Das große Vorbild von „Die drei Musketiere 3D“ ist spätestens mit dem Eintreffen der Flugschiffe kein Geheimnis mehr. Der Regisseur möchte sein eigenes kleines „Fluch der Karibik“-Abenteuer vom Stapel lassen und ließ es sich auch nicht nehmen, Komponist Paul Haslinger ins Fahrwasser von Hans Zimmer und dessen Synthiebombastklängen zu werfen - inklusive ausufernden Piraten- und Sherlock Holmes Zitaten. Doch was wie ein bonbonfarbiger Abenteuerfilm aussieht, fehlt die eigentliche Komponente: Einen Helden mit Charakter. Generell lebendige Charaktere. Es wurde schon erwähnt, die Darstellerriege gibt sich ausnahmslos blass. So blass, dass man fast dazu geneigt ist, Til Schweigers kurzes Auf- und schnelles Abtreten als den schauspielerischen Höhepunkt zu erwähnen.

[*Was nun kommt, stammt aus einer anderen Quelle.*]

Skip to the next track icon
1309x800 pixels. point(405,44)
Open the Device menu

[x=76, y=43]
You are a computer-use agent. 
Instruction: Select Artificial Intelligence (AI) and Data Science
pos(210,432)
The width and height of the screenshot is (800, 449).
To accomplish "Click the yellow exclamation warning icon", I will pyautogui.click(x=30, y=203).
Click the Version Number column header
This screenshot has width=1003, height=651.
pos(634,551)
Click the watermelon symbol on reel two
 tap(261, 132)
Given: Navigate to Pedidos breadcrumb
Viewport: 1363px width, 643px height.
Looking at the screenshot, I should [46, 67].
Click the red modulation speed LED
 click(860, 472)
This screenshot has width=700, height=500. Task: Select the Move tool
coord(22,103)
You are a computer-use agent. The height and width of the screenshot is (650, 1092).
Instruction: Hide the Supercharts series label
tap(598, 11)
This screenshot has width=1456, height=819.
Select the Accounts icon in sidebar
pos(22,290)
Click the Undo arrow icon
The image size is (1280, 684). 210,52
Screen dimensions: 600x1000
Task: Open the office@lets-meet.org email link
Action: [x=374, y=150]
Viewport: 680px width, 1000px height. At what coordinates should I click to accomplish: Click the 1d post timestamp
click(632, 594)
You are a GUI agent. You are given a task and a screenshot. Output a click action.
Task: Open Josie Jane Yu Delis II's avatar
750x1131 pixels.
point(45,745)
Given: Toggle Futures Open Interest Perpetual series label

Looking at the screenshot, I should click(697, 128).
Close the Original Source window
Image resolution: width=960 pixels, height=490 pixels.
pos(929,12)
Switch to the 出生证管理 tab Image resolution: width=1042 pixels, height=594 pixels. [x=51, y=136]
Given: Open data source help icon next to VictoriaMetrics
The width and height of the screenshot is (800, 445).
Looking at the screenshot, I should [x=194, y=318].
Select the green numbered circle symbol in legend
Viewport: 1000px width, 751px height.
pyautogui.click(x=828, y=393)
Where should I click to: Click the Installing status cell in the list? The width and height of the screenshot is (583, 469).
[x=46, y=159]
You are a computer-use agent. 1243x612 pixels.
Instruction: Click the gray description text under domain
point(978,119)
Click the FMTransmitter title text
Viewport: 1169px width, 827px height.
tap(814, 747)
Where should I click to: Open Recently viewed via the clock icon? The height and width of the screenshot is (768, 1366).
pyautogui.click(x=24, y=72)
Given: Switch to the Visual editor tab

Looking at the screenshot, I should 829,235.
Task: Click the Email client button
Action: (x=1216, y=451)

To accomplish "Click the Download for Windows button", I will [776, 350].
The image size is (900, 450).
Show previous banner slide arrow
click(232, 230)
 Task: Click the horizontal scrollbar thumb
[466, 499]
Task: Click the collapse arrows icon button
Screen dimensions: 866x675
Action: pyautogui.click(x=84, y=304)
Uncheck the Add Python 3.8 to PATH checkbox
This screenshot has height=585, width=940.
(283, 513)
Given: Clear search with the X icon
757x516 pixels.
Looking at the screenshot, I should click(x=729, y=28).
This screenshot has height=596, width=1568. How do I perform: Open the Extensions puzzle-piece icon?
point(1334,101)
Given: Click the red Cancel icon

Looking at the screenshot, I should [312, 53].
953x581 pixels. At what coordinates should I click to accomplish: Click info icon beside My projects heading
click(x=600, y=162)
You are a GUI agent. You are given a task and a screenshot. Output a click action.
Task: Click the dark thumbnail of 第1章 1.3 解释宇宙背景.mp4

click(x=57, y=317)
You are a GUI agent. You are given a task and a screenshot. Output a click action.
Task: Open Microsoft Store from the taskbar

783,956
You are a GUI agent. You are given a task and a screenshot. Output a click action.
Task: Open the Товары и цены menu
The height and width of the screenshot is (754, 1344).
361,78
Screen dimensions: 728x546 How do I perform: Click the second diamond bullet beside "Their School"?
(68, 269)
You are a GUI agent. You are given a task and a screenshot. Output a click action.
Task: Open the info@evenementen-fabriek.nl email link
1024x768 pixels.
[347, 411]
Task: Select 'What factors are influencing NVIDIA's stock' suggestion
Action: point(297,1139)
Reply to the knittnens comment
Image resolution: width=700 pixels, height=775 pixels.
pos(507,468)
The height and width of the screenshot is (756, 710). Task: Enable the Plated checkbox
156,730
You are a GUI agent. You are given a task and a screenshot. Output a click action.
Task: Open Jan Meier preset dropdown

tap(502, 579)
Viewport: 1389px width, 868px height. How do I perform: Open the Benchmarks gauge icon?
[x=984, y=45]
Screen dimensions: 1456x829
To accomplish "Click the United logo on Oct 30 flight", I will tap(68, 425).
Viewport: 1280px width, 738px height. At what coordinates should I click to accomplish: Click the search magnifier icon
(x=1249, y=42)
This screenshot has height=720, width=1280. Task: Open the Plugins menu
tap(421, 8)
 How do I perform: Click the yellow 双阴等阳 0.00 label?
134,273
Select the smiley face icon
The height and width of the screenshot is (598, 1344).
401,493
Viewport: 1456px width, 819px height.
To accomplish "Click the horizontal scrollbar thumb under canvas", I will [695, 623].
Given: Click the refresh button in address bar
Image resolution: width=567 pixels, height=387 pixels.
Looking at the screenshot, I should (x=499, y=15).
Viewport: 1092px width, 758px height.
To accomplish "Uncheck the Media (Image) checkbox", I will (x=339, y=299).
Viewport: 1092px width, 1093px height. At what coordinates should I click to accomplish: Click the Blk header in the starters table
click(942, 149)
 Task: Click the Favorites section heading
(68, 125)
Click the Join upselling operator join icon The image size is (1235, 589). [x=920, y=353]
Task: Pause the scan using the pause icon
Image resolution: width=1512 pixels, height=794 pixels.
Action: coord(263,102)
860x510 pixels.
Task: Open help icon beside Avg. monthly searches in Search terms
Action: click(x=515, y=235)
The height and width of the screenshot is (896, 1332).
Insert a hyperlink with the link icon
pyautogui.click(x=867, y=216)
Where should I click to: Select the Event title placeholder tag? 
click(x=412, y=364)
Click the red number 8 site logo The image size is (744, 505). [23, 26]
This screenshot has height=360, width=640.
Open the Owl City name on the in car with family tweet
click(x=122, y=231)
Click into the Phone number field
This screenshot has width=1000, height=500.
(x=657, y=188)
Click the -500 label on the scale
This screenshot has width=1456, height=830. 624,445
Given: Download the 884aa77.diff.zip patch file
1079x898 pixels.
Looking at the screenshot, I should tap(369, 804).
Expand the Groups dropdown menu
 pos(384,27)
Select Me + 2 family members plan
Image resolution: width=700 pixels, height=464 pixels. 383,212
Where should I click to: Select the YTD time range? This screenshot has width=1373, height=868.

Der Film bleibt, was er von Anfang an zu sein schien: Ein typisches Paul W.S. Anderson-Werk. Der Filmemacher nahm sich erneut eine Vorlage vor, stopfte sie mit Knallkörpern voll, klebte einen FSK12-Stempel drauf und zündete sie an. Das Resultat ist laut, schrill und verpufft in einer kleinen, bunten Gaswolke, deren klebriger Gestank man einige Tage nicht mehr los wird. (Originalkritik für KultHit.de)

4/10

1 Kommentar:

  1. Vor kurzem gesehen und bin für ne Goldene Himbeere als schlechtester Nebendarsteller für Til Schweiger!